But something really interesting and quite popular among the attendees was the variety of digital signage integrated into our everyday encounters with vending machines or beverage refrigeration units. The complexity of these units ranged from machines that you might easily-picture finding inside any typical convenience store or gas station, to units that I can only imagine being located in some of the most populated shopping/entertainment centers of our world’s largest cities any time soon (despite how cool and engaging I may personally find them).
 
There were a significant number of companies at DSE looking to showcase their own versions of these machines – ranging from the giant, industry power players to the companies that are more mid-range in size. Below, you’ll find pictures from a mix of units featured by Scala, MRI (Manufacturing Resources International), Panasonic, Planar Systems, and Stratacache. I was personally a fan of Scala’s vending machine for its creative way of employing touch technology and playful, semi-gamification with its transparent, tropical theme upon the vending machine glass – a place where flocks of birds hover around your beverage selection as it’s being vended and monkeys fling stones (or poo!) at you, if knock them off their branches too many times.
 
When it came to digital signage on the typical beverage refrigeration units (with regular glass doors) that are commonly found throughout most gas station convenience stores across the country, I found that the technology MRI had designed for their units was my favorite.

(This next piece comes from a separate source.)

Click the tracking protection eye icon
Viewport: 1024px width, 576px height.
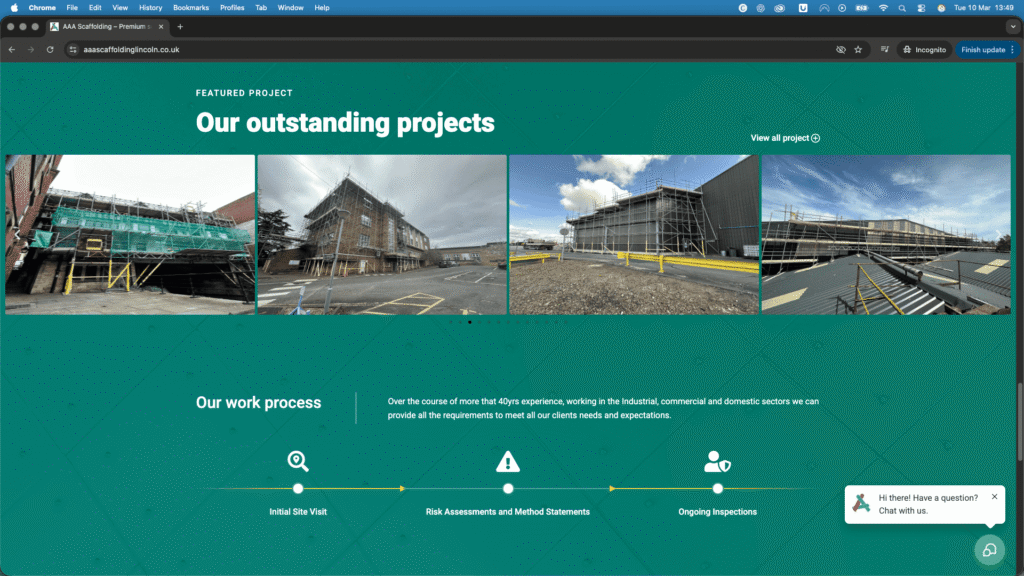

To the naked eye, their digital display seemed to be one-in-the-same with the glass on the door, thereby making it more magical to witness in person, unlike the refrigeration units being presented by some of their competition, Stratacache. The doors of Stratacache’s units – although still "capable" of achieving a similar use of digital signage – contained a more-clunky, box-like protrusion that was installed over-top of the already existing glass door (or so it might appear to the average consumer, at the very least). MRI’s unit -- in terms of pure visual aesthetic and the enthusiasm it generated from attendees on the trade show floor -- was by far the best of its kind at the show. I can easily see units like theirs being the ones most-likely adopted into a mainstream Sheetz, Exxon, or Pilot gas station convenience store near you in the (theoretically) near future.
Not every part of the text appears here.